Now, after two trips to the hospital and about a month there, Nancy Garner, 67, of Oak Ridge, is back at home, still recovering from COVID-19. It’s been almost two months since she tested positive.
Nancy was first tested for COVID-19 in early June while on vacation with her husband, Carl, 71, in Florida.
The Garners had left Oak Ridge on Saturday, June 6. They had rented a house in Florida with friends from Texas.
Nancy Garner noticed symptoms the next day, Sunday, June 7. She had a fever and sore throat. She thought it was from being outside in the sun.
But the following day, Monday, the symptoms were worse. She went to an emergency room in Florida, and she was tested for COVID-19.
She and Carl came back to Oak Ridge immediately, and they stayed at home. They both learned that week that they had tested positive for COVID-19.
Nancy took Tylenol until Saturday, June 13. She struggled to breathe. She couldn’t stop coughing, and she couldn’t keep her temperature down. She was admitted to the University of Tennessee Medical Center in Knoxville.
Within a few days, she was moved to intensive care and intubated, put on a ventilator.
A week later, the hospital staff tried to take her off the ventilator, but they had to re-intubate her because she wasn’t awake enough to maintain her breathing, said daughter Jami Garner, the K-8 Math Curriculum Coordinator for Oak Ridge Schools. Nancy’s sedative medications were stopped to try to get her to wake up.
Later that week, on a Friday, a nurse helped set up a FaceTime chat between Nancy and her family. Family members were finally able to talk to her, and that’s when she started to wake up, Jami Garner said.
Nancy was not allowed visitors until she had two negative COVID-19 tests. She had her first negative test on Tuesday, July 7, three and a half weeks after being admitted to the hospital. She had her second negative test a few days later and was allowed one visitor.
“She was there all by herself the whole time,” Jami said. “That was really hard because no one could be there to advocate for her.”
The Garners aren’t alone in reporting this experience. Other family members across the country have reported not being able to visit their loved ones struggling with COVID-19—a contagious, sometimes deadly disease—and having to communicate with them using electronic methods such as FaceTime.
Jami said the experience was terrifying to her. Normally, she would have been at the hospital, helping to manage her mother’s care. But due to COVID-19, she could not. It was difficult to maintain communications with doctors and nurses, Jami said.
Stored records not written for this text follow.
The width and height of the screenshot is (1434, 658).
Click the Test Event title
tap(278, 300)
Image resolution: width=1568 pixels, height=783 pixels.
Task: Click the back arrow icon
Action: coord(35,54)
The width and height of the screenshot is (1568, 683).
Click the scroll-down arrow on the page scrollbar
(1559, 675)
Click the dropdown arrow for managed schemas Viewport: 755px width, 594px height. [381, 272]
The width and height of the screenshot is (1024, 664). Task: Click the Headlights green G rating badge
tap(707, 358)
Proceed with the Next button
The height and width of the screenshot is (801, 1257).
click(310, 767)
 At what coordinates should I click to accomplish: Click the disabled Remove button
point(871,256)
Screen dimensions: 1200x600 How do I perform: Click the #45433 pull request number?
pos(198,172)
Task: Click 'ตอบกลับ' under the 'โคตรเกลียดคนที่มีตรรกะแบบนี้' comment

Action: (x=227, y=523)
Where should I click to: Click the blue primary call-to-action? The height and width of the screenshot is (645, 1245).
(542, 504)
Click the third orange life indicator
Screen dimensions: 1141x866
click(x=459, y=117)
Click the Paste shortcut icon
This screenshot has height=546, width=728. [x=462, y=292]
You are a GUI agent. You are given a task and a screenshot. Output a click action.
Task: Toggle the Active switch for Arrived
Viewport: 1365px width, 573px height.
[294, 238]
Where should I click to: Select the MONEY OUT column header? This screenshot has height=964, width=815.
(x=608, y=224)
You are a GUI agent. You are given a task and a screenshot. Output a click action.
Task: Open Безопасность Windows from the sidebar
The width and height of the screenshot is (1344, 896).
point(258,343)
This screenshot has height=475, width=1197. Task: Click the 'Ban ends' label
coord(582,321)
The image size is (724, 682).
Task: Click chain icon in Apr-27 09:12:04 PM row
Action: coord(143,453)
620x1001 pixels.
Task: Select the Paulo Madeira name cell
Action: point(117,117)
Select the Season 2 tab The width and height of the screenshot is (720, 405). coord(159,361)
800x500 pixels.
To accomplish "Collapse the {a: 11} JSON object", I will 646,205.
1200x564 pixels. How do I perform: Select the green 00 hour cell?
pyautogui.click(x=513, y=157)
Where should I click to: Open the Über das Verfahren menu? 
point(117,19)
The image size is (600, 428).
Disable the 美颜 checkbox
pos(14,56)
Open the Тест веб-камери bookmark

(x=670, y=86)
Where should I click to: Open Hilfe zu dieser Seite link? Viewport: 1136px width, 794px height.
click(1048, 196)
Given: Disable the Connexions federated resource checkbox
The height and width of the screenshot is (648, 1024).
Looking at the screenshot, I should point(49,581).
“Not being able to care for my family member was heart-wrenching,” Jami said. “Knowing that she was suffering, and there was not a thing I could do.”
In the hospital, her mother didn’t initially know where she was or why she was there.
“She had no clue,” Jami said. “She said it was really scary.”
Jami’s sister, Shelly Hust, works at UT Medical Center and at one point was able to go to her mother’s hospital room door and wave at her. Nancy then realized where she was and understood that she would be okay.
Nancy was taken off the ventilator on Sunday, June 28, after 13 days of being on it. She “barely dodged the bullet” of needing a tracheotomy, Jami said.
She was transferred from UT Medical Center to Tennova North for recovery that Thursday, just before Independence Day. She had her two negative COVID-19 tests the following week. She was discharged Monday, July 13.
During her hospital stay, Nancy was part of two clinical trials. In one, she received two rounds of convalescent plasma about the time she was put on a ventilator. In the other, she was given remdesivir, an antiviral medication, when she was recovering.
She had been recovering at home for almost two weeks before being re-admitted to the hospital the second time on Saturday. She had blood clots in her lungs, and she was prescribed blood thinners for six months before being discharged on Monday.
Before she was re-admitted Saturday, Nancy had been feeling better, but her lung capacity had not returned to normal. She was still short of breath, and she was doing well if she could walk to the end of the street, Jami said.
“It’s not over,” Jami said. “It’s not the flu.”
Unlike Nancy, Carl Garner had only mild symptoms, a sore throat and a cough. He did not have a fever. He did not need medical care.
Carl was released from quarantine 10 days after testing positive.
Jami said both of her parents are fairly healthy, and it’s not clear why her mother became seriously ill while her father had only mild symptoms. That’s still one of the mysteries of COVID-19: why some people become ill and others don’t.
The Garners do not know how they were infected.
Jami said COVID-19 robbed her mother of more than a month of her life. Nancy is still recovering, and she has not been able to enjoy activities she used to enjoy.
She seems to be doing okay mentally but is terrified of getting COVID-19 again, Jami said. Now, she’s almost afraid to leave the house.
Jami said her mother had been careful before she caught the virus.
Now, she would stress the importance of wearing a mask.
“You just don’t know, until you know, how bad it is,” Jami said.